@Casshern2 I just saw this thread. I've recently started playing with ComfyUI and various workflows. I have been looking for something that would produce good image-to-video results, and so far, I've only got some success with WAN 2.1. It seems like you've been using WAN 2.2, right? Are you using a workflow that integrates both high noise and low noise diffusion, or a single WAN 2.2 model? From my experience, WAN 2.1 is competent but not great at adhering to text prompts; been using a CFG value of 1.5, as suggested in the post I downloaded the workflow from. Anyway, I still have a lot to play around, but I'd like to try my hand at a working WAN 2.2 setup. Can you share some more insights of your workflow and the models you are using currently? Maybe I missed the post if you already did.
Thanks!
Hey, there, sorry for the late reply, was under the weather for a bit. Good deal on trying ComfyUI, hope you're having fun with it like I am. It can seem like a lot, going strictly by the visuals of it, but once you use a workflow or two as-is getting the mentioned models in place then watching a YouTube video here and there, it starts to get easier to manage and change. Don't be afraid to move things around for things to make sense for you, it's 100% flexible as you know, so all the workflows out there are just laid out however the author did it. I tend to move things around to make them try to fit on one screen.
I highly recommend watching this video from start to finish, multiple times maybe on one screen while you follow along on another if you have two. Real easy to follow; the guy's voice is friendly (probably AI generated but maybe not, I don't hear pauses or mispronunciations like you can on AI voices) and he takes you from start to finish creating a workflow yourself. This is what gave me better confidence and melted away any thought of "I can't do this stuff".
Wan 2.2 Image to Video for AI Commercials Comfyui GGUF
I haven't been active because of a stomach issue plus work, but as I'm typing this I have video a being generated with this image, it will most likely be done before I finish here.
 | I've attached the workflow I used. Again, I moved things around, maybe in a non-standard way, but only because I know now how things connect and in what order by all the videos and articles and looking at other workflows. This one is using the Wan 2.2 high and low noise models. I got spoiled with LTX early on, but they've languished and haven't produced things as fast as the Wan group and community for it. They finally have something new about to come out, but by now I've moved on. Yes, it is faster, but the quality and prompt adherence is way better with Wan (maybe just for now).
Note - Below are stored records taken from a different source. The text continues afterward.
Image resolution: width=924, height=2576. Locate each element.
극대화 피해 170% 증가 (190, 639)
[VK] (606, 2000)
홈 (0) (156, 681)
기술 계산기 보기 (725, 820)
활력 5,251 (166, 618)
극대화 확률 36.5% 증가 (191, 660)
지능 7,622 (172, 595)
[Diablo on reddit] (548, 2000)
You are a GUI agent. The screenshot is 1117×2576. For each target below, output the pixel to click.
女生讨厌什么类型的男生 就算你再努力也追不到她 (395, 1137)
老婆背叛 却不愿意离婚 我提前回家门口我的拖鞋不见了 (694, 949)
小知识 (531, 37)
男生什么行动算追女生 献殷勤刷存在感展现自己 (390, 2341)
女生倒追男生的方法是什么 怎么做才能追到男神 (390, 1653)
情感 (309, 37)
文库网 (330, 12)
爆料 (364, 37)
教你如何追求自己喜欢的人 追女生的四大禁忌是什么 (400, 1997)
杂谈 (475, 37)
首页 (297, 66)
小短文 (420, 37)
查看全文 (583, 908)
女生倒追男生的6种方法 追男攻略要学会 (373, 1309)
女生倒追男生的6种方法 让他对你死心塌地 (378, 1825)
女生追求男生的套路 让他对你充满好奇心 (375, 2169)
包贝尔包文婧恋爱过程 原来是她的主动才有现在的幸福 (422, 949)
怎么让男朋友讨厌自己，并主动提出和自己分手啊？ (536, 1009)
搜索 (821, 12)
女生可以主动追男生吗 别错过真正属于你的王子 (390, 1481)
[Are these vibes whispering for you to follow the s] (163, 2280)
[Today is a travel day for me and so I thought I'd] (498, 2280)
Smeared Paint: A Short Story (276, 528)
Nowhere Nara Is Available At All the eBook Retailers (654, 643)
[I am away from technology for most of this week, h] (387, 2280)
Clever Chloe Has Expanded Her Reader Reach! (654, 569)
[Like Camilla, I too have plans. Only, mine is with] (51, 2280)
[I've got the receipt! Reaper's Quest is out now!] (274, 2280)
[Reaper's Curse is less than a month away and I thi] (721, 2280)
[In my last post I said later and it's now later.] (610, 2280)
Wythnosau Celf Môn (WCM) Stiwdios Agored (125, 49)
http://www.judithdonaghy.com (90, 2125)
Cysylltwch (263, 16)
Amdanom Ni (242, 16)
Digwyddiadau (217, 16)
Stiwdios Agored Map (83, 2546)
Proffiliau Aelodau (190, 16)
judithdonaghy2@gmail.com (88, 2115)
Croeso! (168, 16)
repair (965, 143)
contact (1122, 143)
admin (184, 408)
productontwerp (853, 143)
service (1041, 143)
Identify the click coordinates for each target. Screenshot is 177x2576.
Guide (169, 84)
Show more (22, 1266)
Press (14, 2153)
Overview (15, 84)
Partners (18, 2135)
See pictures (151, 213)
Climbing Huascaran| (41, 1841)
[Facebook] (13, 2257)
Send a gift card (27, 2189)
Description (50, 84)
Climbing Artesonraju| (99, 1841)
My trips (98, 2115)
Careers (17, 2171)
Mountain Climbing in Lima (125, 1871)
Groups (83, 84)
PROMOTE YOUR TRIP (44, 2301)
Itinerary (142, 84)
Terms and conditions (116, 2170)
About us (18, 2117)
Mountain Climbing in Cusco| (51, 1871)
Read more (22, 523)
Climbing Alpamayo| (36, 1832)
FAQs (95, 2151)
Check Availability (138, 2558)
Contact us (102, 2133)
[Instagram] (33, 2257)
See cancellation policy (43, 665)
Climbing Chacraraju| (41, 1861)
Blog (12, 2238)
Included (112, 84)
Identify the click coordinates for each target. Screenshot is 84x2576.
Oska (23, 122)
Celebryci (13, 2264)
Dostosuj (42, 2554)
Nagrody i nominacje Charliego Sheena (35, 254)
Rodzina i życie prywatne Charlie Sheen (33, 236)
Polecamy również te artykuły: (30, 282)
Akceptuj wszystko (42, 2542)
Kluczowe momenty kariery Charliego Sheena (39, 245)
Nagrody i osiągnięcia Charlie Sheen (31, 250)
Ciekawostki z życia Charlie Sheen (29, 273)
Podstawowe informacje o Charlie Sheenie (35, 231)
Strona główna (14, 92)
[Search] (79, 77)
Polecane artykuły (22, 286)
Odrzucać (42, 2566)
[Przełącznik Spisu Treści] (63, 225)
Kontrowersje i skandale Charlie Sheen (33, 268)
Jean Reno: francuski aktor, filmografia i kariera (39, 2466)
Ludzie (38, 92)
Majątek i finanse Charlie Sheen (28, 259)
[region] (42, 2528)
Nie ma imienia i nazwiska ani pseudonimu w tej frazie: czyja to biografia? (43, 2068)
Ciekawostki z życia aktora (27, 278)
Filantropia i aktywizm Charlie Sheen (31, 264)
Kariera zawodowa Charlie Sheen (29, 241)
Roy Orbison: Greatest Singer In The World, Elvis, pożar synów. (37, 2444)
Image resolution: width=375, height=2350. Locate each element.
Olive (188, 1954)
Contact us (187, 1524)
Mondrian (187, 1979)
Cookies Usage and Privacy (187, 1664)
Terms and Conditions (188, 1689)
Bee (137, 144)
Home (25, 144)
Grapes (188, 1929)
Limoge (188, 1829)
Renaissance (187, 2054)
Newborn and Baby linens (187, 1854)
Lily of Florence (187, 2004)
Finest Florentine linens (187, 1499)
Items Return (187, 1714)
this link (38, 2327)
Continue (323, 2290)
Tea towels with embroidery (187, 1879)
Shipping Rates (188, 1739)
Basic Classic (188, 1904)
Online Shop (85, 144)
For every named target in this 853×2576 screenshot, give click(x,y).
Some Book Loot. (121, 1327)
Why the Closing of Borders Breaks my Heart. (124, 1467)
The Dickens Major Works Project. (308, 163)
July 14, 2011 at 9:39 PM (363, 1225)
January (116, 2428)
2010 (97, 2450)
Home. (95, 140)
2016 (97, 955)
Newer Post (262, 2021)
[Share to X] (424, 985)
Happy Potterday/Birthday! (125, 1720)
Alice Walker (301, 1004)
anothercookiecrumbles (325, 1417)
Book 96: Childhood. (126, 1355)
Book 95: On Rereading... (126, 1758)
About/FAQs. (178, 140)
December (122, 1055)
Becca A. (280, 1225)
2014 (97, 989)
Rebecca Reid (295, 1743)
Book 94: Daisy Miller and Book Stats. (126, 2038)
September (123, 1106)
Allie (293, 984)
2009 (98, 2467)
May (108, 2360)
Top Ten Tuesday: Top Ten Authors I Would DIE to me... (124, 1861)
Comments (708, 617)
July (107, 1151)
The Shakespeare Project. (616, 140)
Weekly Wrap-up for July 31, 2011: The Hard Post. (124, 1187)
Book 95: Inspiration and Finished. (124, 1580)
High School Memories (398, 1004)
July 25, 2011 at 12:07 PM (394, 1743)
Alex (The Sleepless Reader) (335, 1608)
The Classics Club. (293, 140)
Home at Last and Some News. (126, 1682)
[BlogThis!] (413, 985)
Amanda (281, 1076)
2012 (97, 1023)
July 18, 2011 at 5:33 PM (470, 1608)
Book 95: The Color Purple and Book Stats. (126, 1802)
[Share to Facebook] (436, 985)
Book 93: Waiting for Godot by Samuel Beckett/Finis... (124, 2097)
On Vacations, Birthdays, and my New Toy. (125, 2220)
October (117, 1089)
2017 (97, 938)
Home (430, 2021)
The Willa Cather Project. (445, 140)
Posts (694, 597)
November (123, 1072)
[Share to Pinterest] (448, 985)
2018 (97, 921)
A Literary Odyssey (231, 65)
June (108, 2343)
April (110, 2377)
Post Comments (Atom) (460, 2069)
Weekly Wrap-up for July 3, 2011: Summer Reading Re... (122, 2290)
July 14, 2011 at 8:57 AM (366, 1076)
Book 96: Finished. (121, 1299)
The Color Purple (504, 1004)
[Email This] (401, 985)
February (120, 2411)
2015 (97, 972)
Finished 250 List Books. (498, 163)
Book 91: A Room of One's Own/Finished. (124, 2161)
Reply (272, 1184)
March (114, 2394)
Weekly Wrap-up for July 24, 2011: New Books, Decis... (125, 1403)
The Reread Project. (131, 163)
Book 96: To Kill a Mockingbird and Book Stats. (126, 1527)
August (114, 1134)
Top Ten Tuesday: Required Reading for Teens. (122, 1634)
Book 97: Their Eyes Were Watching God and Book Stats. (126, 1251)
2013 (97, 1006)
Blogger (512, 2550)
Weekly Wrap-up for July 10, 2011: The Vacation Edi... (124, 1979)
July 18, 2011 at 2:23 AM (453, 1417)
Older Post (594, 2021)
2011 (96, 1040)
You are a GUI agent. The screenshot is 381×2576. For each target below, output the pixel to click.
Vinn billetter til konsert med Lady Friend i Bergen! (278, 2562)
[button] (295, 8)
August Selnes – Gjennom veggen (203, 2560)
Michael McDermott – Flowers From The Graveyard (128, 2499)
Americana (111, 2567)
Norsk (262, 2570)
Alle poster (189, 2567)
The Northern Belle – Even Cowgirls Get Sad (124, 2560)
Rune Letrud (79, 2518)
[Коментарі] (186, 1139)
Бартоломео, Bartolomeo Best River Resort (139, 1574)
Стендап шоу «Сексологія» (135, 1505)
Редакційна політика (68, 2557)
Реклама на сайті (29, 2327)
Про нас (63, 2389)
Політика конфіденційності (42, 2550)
Here are the models/"lightning" loras I used. These are the GGUF versions, though, since the real models are over 20GB each and take a while to load for starters. If you're system can handle it you can try those, but you'll need to replace the GGUF Loaders with Checkpoint Loaders:
Wan2.2-I2V-A14B-HighNoise-Q4_K_M.gguf
Wan2.2-I2V-A14B-LowNoise-Q4_K_M.gguf
Wam2_2_Lightning_high_noise_model.safetensors
Wam2_2_Lightning_low_noise_model.safetensors
For the prompt, I keep it simple as I've read more than one person say for image-to-video you don't have to give so much detail on what is already on the image, it knows there is a person/woman there, no need to describe her in detail or the surroundings for that matter. That's more essential for text-to-video. |
At any rate, video generation just finished. It was the first of the night so it included all the models loading, 30min in total, including model loading, so basically around 16min or so. Subsequent runs are faster. I'll be genuine and post what came out, they're not all golden, it can take a while to get what you want, or just to avoid odd things and anomalies that can and will pop up. She's a bit all over the place because I put too many actions in the prompt. Something I picked up to avoid slow motion videos after reading a question from
@kharo88 back in August. I'm sure if I remove something, she will behave haha.
EDIT: Wow, it actually took a bit longer to generate the new one (around 19min) without her hop in the prompt. I did notice it hung a bit on the prompt node, but not sure if that contributed to the length of the run that much. Oh well. What I learned to do pretty quick was not watch this paint dry, I either listen to music on YouTube or watch something and check back.